Over the course of several days, Olena traveled via Russia to Ukrainian law enforcement in Bakhmut, where she quickly restored all the documents for her car. From Russia, she got through to the mobile phone of Rinat Gainutdinov from the Rostov number.
I shouted at him: "Where is my son ?! What did I pay you $12,500 for if my son is in the basement of the Organized Crime Control Department?!" He sounded frightened, and after hearing me out, hung up. I recorded all the conversations, he knew it, and immediately called his father! I talked to his father and loudly called out all the amounts for which my son was now being crippled, killed in some unknown place!
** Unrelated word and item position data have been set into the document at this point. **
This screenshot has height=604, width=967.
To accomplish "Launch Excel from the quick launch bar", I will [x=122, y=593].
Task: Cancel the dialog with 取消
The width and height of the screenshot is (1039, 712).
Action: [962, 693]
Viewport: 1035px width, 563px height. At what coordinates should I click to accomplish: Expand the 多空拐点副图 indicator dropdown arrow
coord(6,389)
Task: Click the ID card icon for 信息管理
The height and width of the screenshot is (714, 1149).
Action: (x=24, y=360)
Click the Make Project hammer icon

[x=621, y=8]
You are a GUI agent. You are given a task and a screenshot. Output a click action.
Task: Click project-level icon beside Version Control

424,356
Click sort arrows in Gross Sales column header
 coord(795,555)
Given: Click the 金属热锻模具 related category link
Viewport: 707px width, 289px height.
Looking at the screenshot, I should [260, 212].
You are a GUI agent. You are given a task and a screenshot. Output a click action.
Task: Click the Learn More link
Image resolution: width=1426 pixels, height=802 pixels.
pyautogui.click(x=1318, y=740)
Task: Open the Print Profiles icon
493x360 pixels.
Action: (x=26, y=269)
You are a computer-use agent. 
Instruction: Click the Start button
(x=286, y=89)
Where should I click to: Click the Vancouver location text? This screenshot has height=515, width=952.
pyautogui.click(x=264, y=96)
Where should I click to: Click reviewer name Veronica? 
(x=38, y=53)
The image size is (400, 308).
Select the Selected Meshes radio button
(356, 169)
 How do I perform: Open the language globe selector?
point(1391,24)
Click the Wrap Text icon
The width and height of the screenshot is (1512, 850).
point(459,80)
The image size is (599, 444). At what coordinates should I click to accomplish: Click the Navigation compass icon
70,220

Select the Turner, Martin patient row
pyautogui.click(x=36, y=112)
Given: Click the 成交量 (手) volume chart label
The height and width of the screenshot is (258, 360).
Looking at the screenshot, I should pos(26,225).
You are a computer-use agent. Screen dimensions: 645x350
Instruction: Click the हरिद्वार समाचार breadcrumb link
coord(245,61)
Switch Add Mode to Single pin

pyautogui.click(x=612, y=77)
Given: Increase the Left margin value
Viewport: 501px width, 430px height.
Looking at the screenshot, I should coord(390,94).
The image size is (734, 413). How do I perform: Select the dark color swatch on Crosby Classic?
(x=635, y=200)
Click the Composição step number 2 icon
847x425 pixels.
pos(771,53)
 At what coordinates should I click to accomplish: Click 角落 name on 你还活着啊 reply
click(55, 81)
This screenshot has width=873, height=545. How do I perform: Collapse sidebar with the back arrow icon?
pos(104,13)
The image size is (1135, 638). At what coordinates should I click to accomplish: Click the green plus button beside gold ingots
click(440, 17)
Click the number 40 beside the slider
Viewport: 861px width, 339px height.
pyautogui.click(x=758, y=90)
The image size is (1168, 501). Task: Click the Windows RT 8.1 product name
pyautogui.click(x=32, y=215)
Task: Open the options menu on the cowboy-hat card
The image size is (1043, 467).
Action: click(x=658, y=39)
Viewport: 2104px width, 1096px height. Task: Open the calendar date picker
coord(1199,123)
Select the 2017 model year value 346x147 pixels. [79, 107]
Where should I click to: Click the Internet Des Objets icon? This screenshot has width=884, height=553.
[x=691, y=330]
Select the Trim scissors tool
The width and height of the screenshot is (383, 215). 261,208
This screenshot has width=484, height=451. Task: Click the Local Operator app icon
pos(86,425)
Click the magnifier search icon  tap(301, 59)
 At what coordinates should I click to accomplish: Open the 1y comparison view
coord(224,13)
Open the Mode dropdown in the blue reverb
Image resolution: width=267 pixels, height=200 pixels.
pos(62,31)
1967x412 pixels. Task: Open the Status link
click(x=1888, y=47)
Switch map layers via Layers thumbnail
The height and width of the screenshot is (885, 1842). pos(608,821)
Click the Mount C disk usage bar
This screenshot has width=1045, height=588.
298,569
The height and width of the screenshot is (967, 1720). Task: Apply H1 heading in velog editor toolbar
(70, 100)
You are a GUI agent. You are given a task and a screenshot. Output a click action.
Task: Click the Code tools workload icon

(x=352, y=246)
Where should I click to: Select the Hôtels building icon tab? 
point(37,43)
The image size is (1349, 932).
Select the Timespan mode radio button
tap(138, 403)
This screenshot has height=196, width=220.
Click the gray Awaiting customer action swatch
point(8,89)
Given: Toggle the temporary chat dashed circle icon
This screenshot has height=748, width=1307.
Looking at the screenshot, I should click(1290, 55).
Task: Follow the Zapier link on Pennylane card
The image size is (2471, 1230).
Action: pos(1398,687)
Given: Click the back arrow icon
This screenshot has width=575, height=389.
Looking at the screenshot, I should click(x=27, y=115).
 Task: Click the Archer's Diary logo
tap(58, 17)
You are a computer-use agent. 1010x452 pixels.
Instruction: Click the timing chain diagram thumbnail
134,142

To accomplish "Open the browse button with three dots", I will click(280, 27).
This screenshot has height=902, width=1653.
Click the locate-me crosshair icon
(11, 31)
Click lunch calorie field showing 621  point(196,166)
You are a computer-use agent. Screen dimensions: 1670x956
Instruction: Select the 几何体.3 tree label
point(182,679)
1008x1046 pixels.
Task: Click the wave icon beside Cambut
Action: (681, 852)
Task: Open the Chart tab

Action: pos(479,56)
I shouted: "I won’t hold back, I will write to [Vladimir] Putin! I will appeal to the FSB, I will destroy you all for my son!!!"
The conversation with the old Tatar Shamil, Rinat Gainutdinov's father, took place on October 13, 2019. And the next day, October 14, Ruslan Zakharov was taken out of "Isolation" and sent to the usual state official remand prison, to a place where he was at least not being tortured.
At the time, Zakharova had indeed written statements with all the names and sums addressed to Russian President Vladimir Putin, Foreign Minister Sergei Lavrov, FSB Director Alexander Bortnikov, and Russian Investigative Committee Chairman Alexander Bastrykin.
"If something happens to me (arrest, murder or accident) I ask you to hold the following responsible: ‘the head of the DPR’ Pushilin D.V., ‘Minister of Internal Affairs of the DPR’ Diky A.A., the head of the ‘Organized Crime Control Department of the Ministry of Internal Affairs of the DPR’ Sheptura A.V. , the investigator of ‘Organized Crime Control Department of the Ministry of Internal Affairs of DPR’ Rinat Gainutdinov," thus reads one of the final sentences of the statement.
From the Administration of the President of Russia, the mother later received the answer that the case is under the purview of the Ministry of Foreign Affairs of the Russian Federation.
"And what about Rinat? I was told by him that another $7,000 was expected from me to have my son back alive,” says Olena.
Olena Zakharova with her son after his release and flight to Russia. Photo from the personal archive of Olena Zakharova
What to do with her son was being decided until the last day of his new official administrative arrest lasting 30 days.
Ruslan was released on November 13, after a few days spent in their apartment, his mother and Ruslan, accompanied by friends, left Donetsk and moved towards Russia.
"When Ruslan was taken to the regional department on the day of his release from the Organized Crime Control Department, the investigator wrote in an accompanying document that my son had spent 14 days with a friend in an unknown place with his phone turned off, and made it clear that this was best for everyone. I was told that a relative of Minister Diky works in the FSB, and I had already stepped on their toes too much - that I should beware!"
In Russian Lyubertsy, Olena rented a three-room apartment together with her compatriots from Toretsk, Donetsk region, and a guy from the Crimea. Thanks to a lucky chance, when a policeman came to search for the Zakharovs, accompanied by two people in plainclothes, they were not at home, the "guests" were received by fellow countrymen-neighbors. Already well-trained, the mother and son immediately left for Belarus in a rented minibus, and from Minsk by the earliest plane - out of the country.
Ruslan Zakharov now works in Kharkiv in eastern Ukraine and is in touch with lawyers. Olena Zakharova is hiding in Europe - after such a reckless fight for her son, her fear for herself set in.